**Quoted passage:**

┄┄┄┄┄┄┄┄┄┄┄┄┄┄┄┄┄┄┄┄

The vital role of fertilizers in feeding the world is very poorly understood. Without artificial fertilizers, most of the world would be under nourished or worse. Ammonia is very important to this process, and natural gas is basic to its production. Its importance in the world’s get-along may well be the most overlooked topic in the mitigation of global warming.


Food production in the USA uses 1% of all of the country’s energy, but the total amount of energy to not only produce foods (crops, meat, seafood, etc.), but bring them to our plates ready to eat is in the range of 16-20%. This is what Vaclav Smil means by How the World Really Works! Stated a different way, reduction of carbon emissions is not as simple as closing coal-fired power plants or dictating what year the replacement of internal combustion vehicles must be completed. It affects not only our comforts, but our very lives. It is very complicated – and important.


Smil has done the hard work of reducing the total energy to get certain foodstuffs all the way to our dinner plates. He has converted the total energy required to equivalent cups of diesel fuel per kilogram (2.2 lb.) of ready-to-eat food.


Bread Approx. 1.0 cups of fuel per kilogram of bread

Chicken Approx. 1.4 cups of fuel per kilogram of chicken

Seafood Approx. 2.9 cups of fuel per kilogram of seafood


So, what is the punch line of this brief message? It is really quite simple.

┄┄┄┄┄┄┄┄┄┄┄┄┄┄┄┄┄┄┄┄

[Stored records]
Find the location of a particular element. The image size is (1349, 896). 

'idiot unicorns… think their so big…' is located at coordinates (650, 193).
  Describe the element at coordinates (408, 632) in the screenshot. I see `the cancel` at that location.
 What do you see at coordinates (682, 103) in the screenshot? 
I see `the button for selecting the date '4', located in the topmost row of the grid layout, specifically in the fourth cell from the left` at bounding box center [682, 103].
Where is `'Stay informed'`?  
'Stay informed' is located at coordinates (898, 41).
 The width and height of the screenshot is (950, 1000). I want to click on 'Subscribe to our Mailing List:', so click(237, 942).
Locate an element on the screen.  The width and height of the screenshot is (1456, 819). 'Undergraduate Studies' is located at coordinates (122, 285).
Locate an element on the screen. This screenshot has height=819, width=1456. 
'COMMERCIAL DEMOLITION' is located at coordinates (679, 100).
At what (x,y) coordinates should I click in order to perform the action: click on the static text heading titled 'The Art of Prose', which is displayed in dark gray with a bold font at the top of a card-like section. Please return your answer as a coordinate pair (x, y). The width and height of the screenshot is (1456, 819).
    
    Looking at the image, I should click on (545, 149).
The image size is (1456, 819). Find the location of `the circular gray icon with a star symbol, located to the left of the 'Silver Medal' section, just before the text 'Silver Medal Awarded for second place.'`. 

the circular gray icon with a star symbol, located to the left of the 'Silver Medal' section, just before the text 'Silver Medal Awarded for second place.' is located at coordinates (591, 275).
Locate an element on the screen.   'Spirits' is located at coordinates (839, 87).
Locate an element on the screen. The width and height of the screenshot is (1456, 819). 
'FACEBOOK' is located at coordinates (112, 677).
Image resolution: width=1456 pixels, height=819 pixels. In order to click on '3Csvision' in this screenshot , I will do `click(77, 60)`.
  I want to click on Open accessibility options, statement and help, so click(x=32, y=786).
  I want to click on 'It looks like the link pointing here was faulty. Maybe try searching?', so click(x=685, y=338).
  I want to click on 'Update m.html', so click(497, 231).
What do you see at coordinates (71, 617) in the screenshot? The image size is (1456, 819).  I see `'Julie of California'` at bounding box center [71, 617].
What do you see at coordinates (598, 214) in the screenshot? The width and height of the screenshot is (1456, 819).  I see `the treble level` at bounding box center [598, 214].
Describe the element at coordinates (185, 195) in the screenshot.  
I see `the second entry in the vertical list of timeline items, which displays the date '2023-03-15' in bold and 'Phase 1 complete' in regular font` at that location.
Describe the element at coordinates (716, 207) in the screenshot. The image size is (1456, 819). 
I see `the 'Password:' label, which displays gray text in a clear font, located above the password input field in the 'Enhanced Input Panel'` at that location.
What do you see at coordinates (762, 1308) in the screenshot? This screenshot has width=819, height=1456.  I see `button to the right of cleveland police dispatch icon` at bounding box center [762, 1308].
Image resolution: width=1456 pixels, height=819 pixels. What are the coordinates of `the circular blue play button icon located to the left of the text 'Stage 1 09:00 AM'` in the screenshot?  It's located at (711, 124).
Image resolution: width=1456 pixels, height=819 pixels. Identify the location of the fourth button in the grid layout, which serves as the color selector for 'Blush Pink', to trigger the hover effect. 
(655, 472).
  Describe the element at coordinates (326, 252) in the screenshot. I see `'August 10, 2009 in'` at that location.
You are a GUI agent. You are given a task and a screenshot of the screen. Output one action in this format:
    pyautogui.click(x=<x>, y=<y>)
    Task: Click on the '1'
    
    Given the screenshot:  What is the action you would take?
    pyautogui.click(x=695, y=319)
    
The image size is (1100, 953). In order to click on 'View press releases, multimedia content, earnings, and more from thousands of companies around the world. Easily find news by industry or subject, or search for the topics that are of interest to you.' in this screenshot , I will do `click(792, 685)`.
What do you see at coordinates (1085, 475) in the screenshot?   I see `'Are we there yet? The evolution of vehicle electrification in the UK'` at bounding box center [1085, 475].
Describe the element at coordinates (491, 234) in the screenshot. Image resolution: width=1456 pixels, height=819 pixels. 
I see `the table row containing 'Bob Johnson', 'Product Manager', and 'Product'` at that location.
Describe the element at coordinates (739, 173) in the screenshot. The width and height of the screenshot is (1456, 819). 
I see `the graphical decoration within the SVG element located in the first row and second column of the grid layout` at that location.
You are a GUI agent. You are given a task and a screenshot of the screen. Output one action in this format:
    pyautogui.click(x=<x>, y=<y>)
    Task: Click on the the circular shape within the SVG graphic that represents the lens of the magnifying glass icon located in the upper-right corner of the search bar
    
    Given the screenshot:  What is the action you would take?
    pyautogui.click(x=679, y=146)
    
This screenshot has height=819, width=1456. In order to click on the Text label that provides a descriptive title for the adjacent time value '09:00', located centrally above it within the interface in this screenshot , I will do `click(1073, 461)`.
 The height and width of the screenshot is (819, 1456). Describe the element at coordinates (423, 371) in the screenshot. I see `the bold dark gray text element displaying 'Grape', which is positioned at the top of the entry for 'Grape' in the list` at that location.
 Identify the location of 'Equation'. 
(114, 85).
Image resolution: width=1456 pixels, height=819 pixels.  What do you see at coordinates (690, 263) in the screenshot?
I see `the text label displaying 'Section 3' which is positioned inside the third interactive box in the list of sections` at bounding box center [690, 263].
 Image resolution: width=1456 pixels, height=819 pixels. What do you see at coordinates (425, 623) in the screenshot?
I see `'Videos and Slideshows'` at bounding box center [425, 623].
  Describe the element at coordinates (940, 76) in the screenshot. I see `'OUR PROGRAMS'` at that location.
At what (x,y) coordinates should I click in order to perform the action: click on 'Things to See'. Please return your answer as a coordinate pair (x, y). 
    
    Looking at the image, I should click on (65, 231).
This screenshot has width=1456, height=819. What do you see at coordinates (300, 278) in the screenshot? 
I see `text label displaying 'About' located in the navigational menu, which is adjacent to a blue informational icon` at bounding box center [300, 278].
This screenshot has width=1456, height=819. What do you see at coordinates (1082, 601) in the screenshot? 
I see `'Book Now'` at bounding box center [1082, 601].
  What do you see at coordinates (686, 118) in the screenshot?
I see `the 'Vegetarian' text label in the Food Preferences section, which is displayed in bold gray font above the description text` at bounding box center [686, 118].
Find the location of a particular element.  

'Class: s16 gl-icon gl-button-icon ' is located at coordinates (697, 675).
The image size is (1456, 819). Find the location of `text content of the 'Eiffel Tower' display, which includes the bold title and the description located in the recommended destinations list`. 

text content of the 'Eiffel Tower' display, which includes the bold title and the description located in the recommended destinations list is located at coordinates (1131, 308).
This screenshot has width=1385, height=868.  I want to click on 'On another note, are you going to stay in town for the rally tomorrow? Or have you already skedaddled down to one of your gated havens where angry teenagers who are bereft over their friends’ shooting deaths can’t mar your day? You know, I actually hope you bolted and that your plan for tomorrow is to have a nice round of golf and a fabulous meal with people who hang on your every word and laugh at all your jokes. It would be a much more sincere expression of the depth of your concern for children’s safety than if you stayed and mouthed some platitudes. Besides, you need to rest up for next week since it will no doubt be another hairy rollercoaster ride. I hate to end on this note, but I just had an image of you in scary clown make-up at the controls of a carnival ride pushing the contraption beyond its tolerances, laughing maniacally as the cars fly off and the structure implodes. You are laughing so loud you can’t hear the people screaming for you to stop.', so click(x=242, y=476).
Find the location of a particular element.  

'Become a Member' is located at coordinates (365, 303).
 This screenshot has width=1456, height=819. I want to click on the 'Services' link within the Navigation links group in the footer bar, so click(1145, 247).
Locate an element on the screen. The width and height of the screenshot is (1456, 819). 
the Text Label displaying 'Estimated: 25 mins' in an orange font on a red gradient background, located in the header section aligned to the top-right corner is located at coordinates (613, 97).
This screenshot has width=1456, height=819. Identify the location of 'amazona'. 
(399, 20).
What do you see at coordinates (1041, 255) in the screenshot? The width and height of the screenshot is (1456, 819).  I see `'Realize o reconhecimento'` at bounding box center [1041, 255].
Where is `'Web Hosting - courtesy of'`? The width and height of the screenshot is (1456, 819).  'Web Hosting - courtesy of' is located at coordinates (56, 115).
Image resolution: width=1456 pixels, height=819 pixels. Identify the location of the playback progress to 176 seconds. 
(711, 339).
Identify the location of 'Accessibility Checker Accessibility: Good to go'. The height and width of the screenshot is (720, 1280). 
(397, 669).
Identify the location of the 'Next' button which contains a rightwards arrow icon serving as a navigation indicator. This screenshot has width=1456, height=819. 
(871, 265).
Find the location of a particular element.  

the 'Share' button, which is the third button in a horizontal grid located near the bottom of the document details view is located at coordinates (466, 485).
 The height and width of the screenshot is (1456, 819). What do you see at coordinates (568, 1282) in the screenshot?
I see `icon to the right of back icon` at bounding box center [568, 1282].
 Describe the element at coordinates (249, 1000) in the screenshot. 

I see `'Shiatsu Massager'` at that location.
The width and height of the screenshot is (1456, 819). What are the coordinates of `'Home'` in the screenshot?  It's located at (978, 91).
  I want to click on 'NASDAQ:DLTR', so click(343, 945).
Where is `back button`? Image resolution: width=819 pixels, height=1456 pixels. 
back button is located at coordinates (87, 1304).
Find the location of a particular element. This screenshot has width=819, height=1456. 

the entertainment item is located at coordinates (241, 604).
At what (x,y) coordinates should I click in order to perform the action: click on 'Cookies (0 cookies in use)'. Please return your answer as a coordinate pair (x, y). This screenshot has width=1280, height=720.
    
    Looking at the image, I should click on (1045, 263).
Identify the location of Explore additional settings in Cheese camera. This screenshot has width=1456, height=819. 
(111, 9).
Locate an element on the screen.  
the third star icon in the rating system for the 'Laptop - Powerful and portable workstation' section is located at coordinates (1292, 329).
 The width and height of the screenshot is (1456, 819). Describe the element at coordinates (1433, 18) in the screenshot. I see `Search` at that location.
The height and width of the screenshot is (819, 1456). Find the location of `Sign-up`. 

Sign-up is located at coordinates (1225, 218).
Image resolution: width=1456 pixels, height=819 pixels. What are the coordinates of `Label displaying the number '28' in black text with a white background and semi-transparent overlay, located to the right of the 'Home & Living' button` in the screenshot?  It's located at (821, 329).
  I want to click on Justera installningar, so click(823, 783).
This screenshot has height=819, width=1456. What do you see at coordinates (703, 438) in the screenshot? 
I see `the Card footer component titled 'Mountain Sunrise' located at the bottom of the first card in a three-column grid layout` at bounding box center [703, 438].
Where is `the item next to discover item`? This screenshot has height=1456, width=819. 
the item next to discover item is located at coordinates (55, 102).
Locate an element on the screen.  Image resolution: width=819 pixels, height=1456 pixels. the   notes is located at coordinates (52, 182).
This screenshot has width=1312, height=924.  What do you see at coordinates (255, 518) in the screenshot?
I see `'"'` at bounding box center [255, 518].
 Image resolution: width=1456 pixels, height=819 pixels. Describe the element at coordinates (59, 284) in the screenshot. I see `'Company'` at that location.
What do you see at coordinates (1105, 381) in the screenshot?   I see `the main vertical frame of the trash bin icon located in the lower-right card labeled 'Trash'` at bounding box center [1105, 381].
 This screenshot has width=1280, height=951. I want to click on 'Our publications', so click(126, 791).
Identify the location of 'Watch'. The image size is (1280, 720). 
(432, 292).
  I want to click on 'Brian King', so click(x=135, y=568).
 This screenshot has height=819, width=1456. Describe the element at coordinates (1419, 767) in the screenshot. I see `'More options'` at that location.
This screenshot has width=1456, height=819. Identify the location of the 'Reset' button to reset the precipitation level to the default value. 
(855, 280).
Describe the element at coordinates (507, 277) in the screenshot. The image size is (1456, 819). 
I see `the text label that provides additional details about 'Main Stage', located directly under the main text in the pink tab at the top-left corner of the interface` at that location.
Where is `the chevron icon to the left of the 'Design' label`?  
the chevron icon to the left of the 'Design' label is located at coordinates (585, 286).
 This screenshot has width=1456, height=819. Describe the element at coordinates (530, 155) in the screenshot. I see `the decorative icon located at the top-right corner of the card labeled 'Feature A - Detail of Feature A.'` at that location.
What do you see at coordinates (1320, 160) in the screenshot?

┄┄┄┄┄┄┄┄┄┄┄┄┄┄┄┄┄┄┄┄

**Exercise instructions:**
Reproduce the food energy passage word for word from "Bread Approx. 1.0" up to and including "really quite simple.". The stored material stands apart from the food energy passage.

**Solution for this exercise:**
Bread Approx. 1.0 cups of fuel per kilogram of bread

Chicken Approx. 1.4 cups of fuel per kilogram of chicken

Seafood Approx. 2.9 cups of fuel per kilogram of seafood


So, what is the punch line of this brief message? It is really quite simple.